Despite the widespread research on energy piles, there remain critical knowledge gaps in the cross-sectional thermal responses of concrete energy piles. This paper implements a unique research approach by developing and validating a numerical model with cross-sectional temperatures and strains measured in a field-scale energy pile (diameter = 0.6 m and length = 10 m), strengthening the reliability of modelling for energy piles. The numerical model was used to investigate the influences of inlet fluid temperature, soil thermal conductivity, soil elastic modulus, soil thermal expansion coefficient, and the presence of a nearby energy pile at a centre-to-centre distance of 3.5 m on the cross-sectional thermal responses of an energy pile. These investigations demonstrate the practical significance of the above parameters on the cross-sectional thermal responses of energy piles. The results show that the temperature and thermal stresses were largest at the centre of the pile and reduced with increasing radial distance to the pile's edge, with differences up to 4 °C and 2.2 MPa, respectively, between the centre and the edge. A comparison of the cross-sectional results with existing stress estimation methods in the cross-section of the piles, commonly based on average cross-sectional temperature and temperature measured at a single spot, reveals that existing methods lead to an overdesign of 2 MPa. Therefore, the actual temperature and stress variations in the planar cross-section of energy piles should be accounted for in the design of energy piles.

Introduction

It is well established that ground source heat pumps used in tandem with energy piles result in variations in temperature, deformations, and stress in the energy pile and surrounding soil. Due to the transient changes in the circulating heat exchange fluid temperature, the temperature across an energy pile's cross-section will also vary (Abdelaziz and Ozudogru, 2016a, Abdelaziz and Ozudogru, 2016b, Caulk et al., 2016, Han and Yu, 2020, Liu et al., 2019). However, most field-scale studies on energy piles only measured their thermal response at a single location in the cross-section of the pile (e.g., Laloui et al., 2006, Bourne-Webb et al., 2009, Akrouch et al., 2014; Murphy et al., 2015; Murphy and McCartney, 2015, Sutman et al., 2015, Faizal et al., 2016, Faizal et al., 2018, Mimouni and Laloui, 2015, Rotta Loria and Laloui, 2017a, Rotta Loria and Laloui, 2017b, Rotta Loria and Laloui, 2018, Fang et al., 2020, Moradshahi et al., 2020a, Moradshahi et al., 2020b, Wu et al., 2020). Assuming the temperature measured at the single location is representative of the temperature across the cross-section of an energy pile has been shown to lead to errors in estimating thermal strains and stresses, mostly when heating and cooling occur (McCartney et al., 2015, Murphy and McCartney, 2015, Abdelaziz and Ozudogru, 2016a, Abdelaziz and Ozudogru, 2016b, Caulk et al., 2016).

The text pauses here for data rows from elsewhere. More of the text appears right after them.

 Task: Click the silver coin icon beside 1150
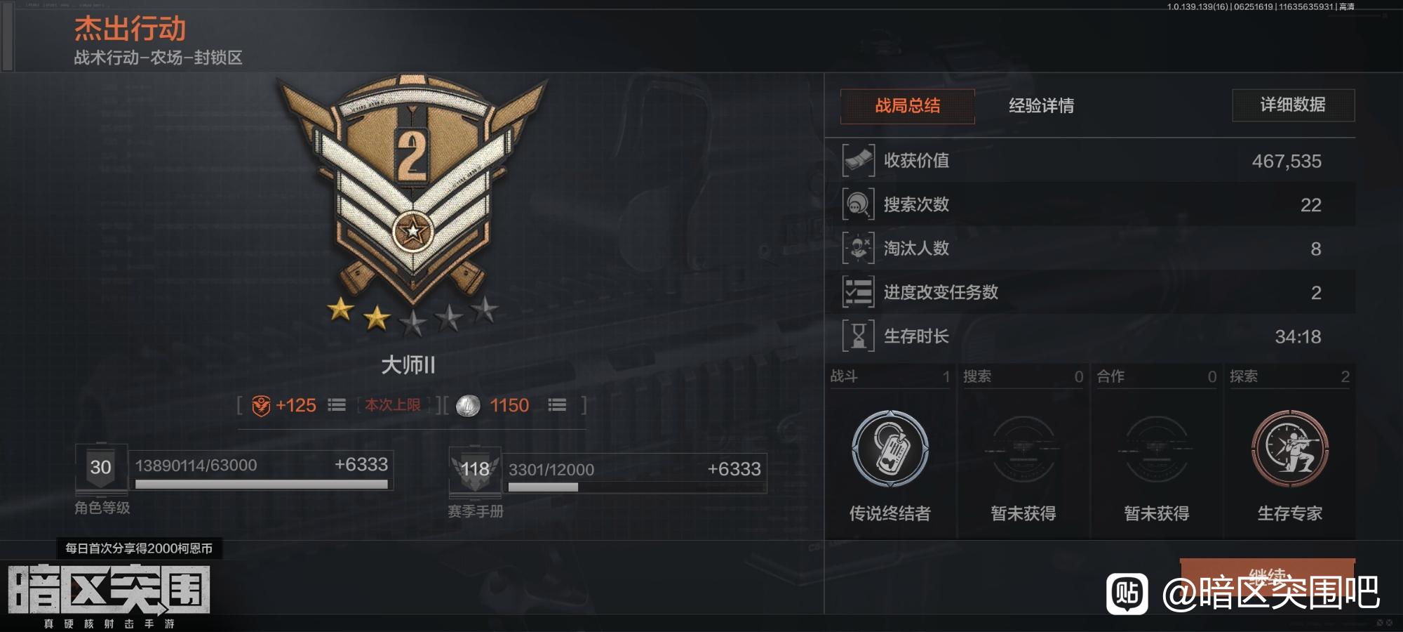coord(468,405)
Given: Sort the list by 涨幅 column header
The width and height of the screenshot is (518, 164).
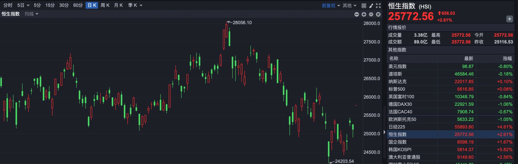Looking at the screenshot, I should point(507,58).
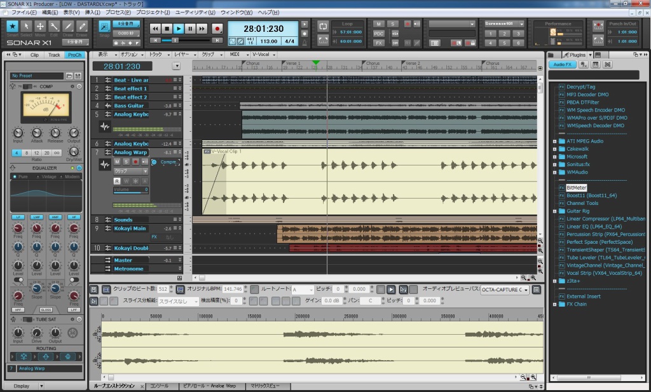Select the Move tool
This screenshot has width=651, height=392.
coord(39,25)
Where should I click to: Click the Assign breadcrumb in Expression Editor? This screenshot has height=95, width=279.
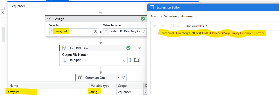[155, 16]
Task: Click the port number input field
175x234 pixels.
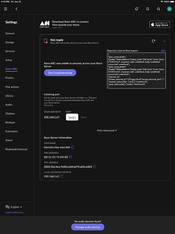Action: (72, 117)
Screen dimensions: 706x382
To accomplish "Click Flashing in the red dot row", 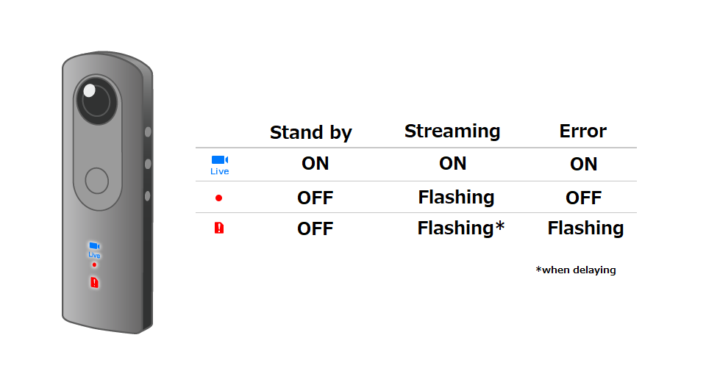I will (x=456, y=197).
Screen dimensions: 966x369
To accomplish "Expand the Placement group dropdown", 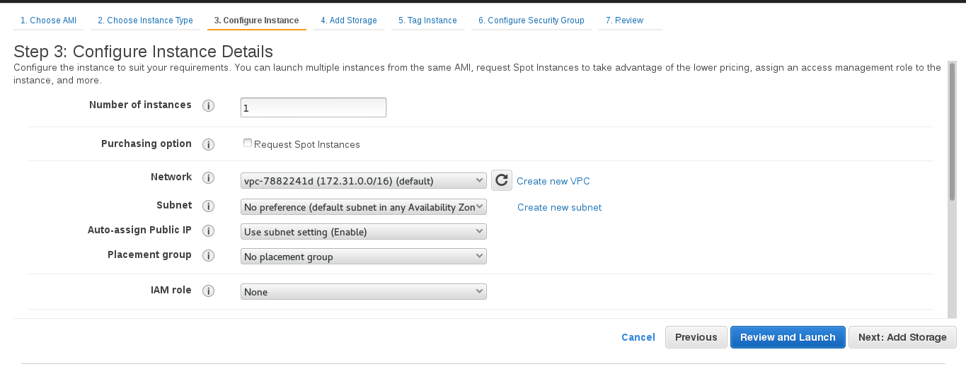I will (364, 257).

Numerical studies showed that non-uniform temperature and stress variations occurred between the centre and edge of an energy pile (Abdelaziz and Ozudogru, 2016a, Abdelaziz and Ozudogru, 2016b, Caulk et al., 2016, Han and Yu, 2020, Liu et al., 2019), but fewer field studies have validated these observations (e.g. Faizal et al., 2019a, Faizal et al., 2019b). Although Faizal et al., 2019a, Faizal et al., 2019b reported temperatures and stresses calculated using sensors at similar radial distances, they did not measure temperatures or thermal axial stresses near the pile-soil interface. The pile temperature at the edge of the pile would be expected to be closer to the surrounding soil temperature, potentially leading to temperature and stress gradients across the pile's diameter.

The numerical studies mentioned above were conducted for a single energy pile with a given inlet fluid temperature and one set of soil properties. Thus, factors governing the distribution in temperature and stress across an energy pile's cross-section are not fully understood. Accordingly, there is a knowledge gap on the effects of inlet fluid temperatures, soil properties, and the presence of a nearby energy pile on the distribution of temperatures and stresses in the cross-section of energy piles.

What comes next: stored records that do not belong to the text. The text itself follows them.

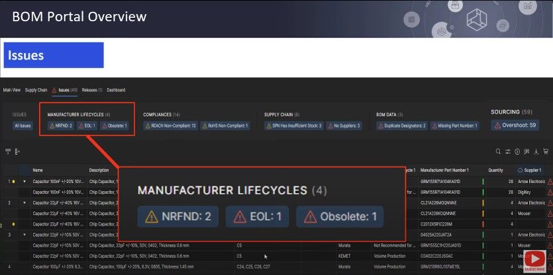The image size is (553, 275).
Task: Click the Name column header
Action: 38,170
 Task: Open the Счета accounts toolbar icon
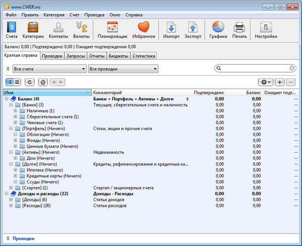click(11, 29)
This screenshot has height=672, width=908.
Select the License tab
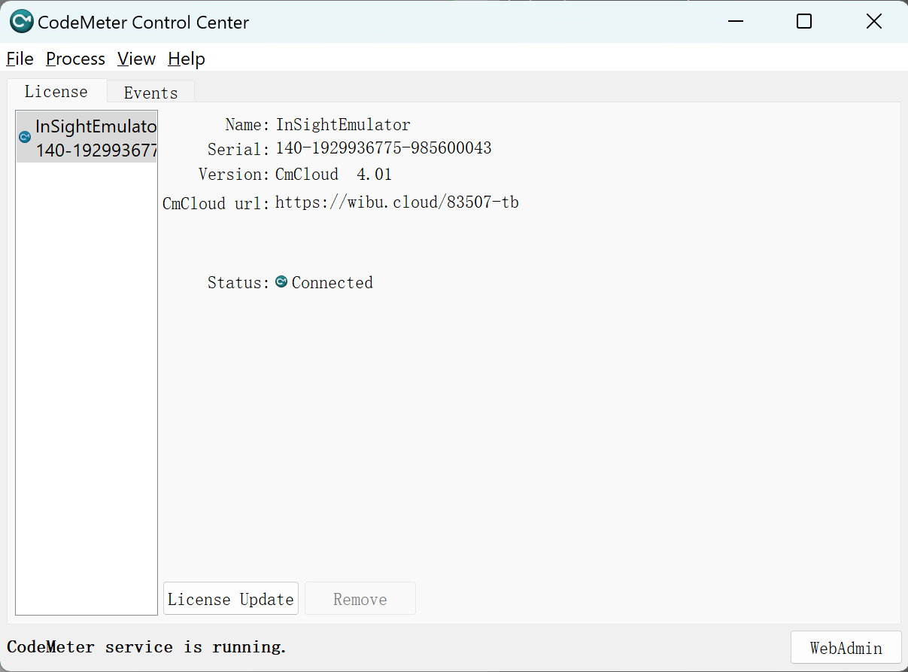(56, 92)
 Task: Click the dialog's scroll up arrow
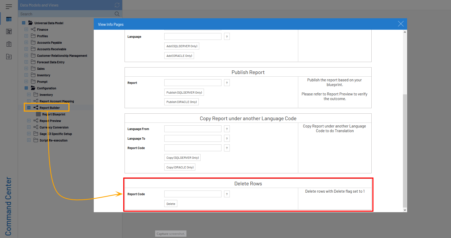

The magnitudes of thermal stresses in energy piles depend on the magnitudes of inlet fluid temperatures (e.g. You et al., 2014, Mimouni and Laloui, 2015, Murphy and McCartney, 2015, Faizal et al., 2016, Han and Yu, 2020). A recent parametric study based on field investigations (Moradshahi et al., 2020b) showed that soil parameters (i.e. soil thermal conductivity, λsoil, thermal expansion coefficient, αsoil, and elastic modulus, Esoil) could affect the axial thermal stresses at the centre of the energy pile. Hence, it can be hypothesised that the parameters of the surrounding soil will also influence thermal stresses in the energy pile's cross-section. Variations of λsoil affect the heat transfer between the pile and the soil (Jeong et al., 2014, Salciarini et al., 2015, Salciarini et al., 2017, Guo et al., 2018, Sani et al., 2019, Moradshahi et al., 2020b), which can affect the pile-soil interface temperatures and hence the temperature and stress distribution in the cross-section. Variations in αsoil and Esoil affect the restrictions imposed by the soil on the thermal expansion and contraction of energy piles (Bodas Freitas et al., 2013; Bourne-Webb et al., 2015; Salciarini et al., 2015, Salciarini et al., 2017, Khosravi et al., 2016, Rotta Loria and Laloui, 2017b, Moradshahi et al., 2020b), which in turn could influence the magnitudes of stresses developed in the cross-section of the energy pile. Moreover, the presence of a nearby energy pile can also influence the cross-sectional temperature and stress distributions of an energy pile due to possible thermal interaction between the piles through the soil. Therefore, it is critical to develop numerical models that are validated with field data for performing coupled thermo-mechanical analysis across the cross-section of energy piles for various parameters.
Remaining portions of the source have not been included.